━━━━━ INFORMATION ━━━━━
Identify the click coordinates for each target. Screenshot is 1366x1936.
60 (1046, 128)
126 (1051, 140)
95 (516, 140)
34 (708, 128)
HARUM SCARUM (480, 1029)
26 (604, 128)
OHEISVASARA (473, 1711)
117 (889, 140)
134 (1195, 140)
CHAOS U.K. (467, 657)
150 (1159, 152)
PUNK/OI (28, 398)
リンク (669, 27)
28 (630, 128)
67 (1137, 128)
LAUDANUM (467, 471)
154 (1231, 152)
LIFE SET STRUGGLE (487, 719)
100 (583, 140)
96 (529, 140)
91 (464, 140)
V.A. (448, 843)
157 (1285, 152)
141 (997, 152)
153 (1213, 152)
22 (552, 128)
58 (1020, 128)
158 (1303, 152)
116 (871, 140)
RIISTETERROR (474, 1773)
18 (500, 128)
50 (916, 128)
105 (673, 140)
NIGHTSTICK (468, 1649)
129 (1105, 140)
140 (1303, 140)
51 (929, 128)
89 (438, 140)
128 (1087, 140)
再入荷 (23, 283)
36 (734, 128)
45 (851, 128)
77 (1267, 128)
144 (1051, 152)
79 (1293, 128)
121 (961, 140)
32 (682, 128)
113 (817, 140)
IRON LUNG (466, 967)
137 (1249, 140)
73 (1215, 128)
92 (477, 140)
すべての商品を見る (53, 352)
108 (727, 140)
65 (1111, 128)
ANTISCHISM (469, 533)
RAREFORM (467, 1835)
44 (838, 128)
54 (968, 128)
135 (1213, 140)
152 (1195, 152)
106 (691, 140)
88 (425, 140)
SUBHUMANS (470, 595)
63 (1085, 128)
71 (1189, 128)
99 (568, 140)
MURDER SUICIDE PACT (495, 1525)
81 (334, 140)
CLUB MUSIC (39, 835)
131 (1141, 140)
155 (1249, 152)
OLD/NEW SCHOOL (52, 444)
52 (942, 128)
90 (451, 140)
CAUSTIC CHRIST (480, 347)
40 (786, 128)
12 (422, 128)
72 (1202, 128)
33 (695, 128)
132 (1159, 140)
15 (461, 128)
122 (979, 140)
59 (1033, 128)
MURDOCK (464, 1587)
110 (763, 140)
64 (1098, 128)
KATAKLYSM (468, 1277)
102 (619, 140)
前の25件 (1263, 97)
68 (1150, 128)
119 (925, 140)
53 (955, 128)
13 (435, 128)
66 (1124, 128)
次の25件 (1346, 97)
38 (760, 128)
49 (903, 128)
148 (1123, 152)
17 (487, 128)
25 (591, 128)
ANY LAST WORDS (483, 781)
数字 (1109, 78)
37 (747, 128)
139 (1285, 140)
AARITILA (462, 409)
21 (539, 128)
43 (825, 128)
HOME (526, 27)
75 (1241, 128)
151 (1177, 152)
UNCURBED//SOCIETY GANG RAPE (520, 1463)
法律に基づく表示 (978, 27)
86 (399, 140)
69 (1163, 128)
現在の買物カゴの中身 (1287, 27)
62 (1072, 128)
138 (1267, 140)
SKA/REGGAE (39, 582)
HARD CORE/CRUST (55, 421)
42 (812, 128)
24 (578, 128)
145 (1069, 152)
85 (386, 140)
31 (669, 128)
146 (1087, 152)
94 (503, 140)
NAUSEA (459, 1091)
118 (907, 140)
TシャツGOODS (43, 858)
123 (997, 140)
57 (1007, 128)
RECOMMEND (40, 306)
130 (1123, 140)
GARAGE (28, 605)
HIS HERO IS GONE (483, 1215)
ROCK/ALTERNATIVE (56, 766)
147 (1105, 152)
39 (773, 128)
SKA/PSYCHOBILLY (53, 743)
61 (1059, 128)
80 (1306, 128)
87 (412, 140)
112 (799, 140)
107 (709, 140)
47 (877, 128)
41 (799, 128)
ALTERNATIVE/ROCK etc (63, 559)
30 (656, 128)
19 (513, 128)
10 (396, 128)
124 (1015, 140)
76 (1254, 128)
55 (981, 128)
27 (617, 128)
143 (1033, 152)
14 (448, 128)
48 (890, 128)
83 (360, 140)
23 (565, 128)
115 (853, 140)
━━━━━
WORK ITEM:
From the records above, retype only the lines starting at the line that contains "51 (929, 128)" and ending at the line that contains "44 (838, 128)", both included.

EXERCISE RESPONSE:
51 (929, 128)
89 (438, 140)
128 (1087, 140)
再入荷 (23, 283)
36 (734, 128)
45 (851, 128)
77 (1267, 128)
144 (1051, 152)
79 (1293, 128)
121 (961, 140)
32 (682, 128)
113 (817, 140)
IRON LUNG (466, 967)
137 (1249, 140)
73 (1215, 128)
92 (477, 140)
すべての商品を見る (53, 352)
108 (727, 140)
65 (1111, 128)
ANTISCHISM (469, 533)
RAREFORM (467, 1835)
44 (838, 128)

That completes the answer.